Samara Time (SAMT) is the time zone 4 hours ahead of UTC (UTC+04:00) and 1 hour ahead of Moscow Time (MSK+1). Samara Time is used in Samara Oblast, Udmurtia, Astrakhan Oblast, Ulyanovsk Oblast and Saratov Oblast.

History 
Until a reform on 28 March 2010, Samara Time was UTC+04:00 in winter and Samara Summer Time (SAMST) was UTC+05:00 in summer.
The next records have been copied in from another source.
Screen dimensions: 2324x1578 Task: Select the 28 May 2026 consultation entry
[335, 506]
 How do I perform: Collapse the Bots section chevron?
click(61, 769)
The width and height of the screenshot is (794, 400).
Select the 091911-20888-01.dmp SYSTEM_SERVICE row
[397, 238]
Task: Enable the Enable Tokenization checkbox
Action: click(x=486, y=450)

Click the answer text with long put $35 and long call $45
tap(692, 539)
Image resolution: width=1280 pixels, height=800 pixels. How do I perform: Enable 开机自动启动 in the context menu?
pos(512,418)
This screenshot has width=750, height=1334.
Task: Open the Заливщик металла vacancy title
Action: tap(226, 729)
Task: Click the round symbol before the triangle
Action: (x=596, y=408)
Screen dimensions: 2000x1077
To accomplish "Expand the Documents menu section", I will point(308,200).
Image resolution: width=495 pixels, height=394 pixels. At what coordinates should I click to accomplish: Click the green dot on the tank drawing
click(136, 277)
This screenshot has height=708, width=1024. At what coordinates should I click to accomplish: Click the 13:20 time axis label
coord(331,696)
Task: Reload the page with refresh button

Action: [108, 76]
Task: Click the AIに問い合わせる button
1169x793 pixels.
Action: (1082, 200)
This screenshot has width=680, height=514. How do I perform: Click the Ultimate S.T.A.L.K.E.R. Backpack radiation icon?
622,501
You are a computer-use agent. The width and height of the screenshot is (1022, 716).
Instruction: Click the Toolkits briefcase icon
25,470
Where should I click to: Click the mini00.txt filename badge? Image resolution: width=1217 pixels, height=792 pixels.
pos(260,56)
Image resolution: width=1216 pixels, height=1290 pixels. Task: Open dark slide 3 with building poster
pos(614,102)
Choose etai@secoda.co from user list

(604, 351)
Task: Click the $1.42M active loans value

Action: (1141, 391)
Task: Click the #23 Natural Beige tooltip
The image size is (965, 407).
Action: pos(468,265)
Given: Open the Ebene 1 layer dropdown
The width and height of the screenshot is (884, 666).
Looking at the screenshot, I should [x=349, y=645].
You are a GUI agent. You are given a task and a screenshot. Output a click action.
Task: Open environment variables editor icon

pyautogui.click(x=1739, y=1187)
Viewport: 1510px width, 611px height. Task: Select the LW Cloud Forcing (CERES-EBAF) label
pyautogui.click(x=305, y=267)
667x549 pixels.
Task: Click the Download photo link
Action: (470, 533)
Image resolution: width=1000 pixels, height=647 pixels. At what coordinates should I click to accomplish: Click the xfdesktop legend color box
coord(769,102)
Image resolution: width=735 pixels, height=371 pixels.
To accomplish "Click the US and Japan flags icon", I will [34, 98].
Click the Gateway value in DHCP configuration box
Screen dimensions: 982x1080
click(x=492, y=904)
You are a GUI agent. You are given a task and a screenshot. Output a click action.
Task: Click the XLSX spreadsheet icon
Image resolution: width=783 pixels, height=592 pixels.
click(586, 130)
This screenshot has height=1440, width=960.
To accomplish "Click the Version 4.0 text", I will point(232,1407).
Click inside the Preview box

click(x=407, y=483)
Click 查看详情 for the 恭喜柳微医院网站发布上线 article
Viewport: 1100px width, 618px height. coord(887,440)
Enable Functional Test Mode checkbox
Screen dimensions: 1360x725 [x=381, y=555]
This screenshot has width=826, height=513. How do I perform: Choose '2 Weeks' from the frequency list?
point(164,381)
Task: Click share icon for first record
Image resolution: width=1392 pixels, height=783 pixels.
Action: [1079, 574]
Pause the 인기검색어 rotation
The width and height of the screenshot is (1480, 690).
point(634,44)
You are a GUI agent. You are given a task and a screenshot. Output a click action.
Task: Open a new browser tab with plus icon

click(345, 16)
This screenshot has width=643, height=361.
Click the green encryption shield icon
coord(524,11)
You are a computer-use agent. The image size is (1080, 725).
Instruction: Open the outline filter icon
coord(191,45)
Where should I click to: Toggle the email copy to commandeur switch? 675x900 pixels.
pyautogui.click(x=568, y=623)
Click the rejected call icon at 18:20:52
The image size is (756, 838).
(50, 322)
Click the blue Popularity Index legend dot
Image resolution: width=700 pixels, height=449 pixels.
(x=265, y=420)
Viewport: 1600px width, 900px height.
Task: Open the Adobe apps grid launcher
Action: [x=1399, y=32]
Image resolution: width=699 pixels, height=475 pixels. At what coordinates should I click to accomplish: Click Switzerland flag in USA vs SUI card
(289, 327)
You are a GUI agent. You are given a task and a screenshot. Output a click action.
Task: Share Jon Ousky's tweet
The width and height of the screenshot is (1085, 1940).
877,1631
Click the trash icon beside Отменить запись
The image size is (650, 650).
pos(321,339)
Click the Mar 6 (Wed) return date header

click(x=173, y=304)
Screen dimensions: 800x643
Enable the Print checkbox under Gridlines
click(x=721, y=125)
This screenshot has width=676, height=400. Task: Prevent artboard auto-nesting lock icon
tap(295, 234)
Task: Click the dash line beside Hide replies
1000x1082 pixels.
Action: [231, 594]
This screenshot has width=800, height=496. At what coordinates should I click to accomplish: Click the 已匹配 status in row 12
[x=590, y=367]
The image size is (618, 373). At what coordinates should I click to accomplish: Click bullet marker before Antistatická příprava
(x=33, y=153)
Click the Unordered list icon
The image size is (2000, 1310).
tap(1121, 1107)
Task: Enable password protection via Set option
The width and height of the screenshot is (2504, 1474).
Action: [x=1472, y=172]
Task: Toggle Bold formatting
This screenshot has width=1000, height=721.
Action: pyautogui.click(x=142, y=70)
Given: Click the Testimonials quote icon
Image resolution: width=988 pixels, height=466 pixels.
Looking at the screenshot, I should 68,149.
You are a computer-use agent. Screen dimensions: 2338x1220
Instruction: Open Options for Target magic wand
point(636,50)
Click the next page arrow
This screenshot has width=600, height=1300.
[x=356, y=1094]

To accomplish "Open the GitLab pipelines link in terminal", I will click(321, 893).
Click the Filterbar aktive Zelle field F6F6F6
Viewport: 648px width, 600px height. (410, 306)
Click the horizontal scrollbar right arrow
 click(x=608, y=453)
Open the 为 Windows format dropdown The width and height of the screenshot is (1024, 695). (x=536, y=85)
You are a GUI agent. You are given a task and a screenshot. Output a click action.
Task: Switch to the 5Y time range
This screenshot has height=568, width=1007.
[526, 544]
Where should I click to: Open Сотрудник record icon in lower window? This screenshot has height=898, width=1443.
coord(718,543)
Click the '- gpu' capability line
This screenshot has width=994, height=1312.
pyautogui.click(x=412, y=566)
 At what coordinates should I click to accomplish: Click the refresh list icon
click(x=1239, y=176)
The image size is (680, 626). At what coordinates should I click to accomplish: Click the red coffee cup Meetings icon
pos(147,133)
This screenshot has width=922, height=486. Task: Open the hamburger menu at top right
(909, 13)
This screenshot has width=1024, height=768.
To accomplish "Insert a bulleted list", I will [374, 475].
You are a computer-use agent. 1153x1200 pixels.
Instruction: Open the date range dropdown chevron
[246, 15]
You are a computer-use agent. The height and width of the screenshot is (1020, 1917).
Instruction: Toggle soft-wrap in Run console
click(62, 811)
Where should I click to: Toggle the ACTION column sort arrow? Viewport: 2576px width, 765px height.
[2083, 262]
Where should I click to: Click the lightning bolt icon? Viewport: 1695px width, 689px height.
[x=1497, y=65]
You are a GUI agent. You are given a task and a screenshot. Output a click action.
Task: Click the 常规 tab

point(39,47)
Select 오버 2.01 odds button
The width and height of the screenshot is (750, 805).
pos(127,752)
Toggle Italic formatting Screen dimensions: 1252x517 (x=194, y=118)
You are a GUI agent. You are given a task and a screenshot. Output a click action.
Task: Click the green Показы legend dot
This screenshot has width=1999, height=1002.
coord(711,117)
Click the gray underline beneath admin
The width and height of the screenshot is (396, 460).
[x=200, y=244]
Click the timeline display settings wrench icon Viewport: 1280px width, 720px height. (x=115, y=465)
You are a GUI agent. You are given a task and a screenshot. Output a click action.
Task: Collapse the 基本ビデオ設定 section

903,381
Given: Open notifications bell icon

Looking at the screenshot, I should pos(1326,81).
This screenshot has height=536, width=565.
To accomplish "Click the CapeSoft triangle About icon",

From that date, Samara Time was abolished with the two regions effectively joining Moscow Summer Time.  In March 2011, Moscow time was moved forward to UTC+04:00 year-round, and Samara Time was reinstated on 26 October 2014, when Moscow time moved back one hour to UTC+03:00 year-round and Samara Oblast and Udmurtia remained on UTC+04:00.
On 27 March 2016, Ulyanovsk Oblast and Astrakhan Oblast switched to Samara Time by moving the clock 1 hour forwards from Moscow time. On 4 December 2016, Saratov Oblast also switched to Samara Time by moving forward 1 hour from Moscow time.  On 28 October 2018, Volgograd Oblast also switched to Samara Time by moving forward 1 hour from Moscow time, but this change was reverted on 27 December 2020.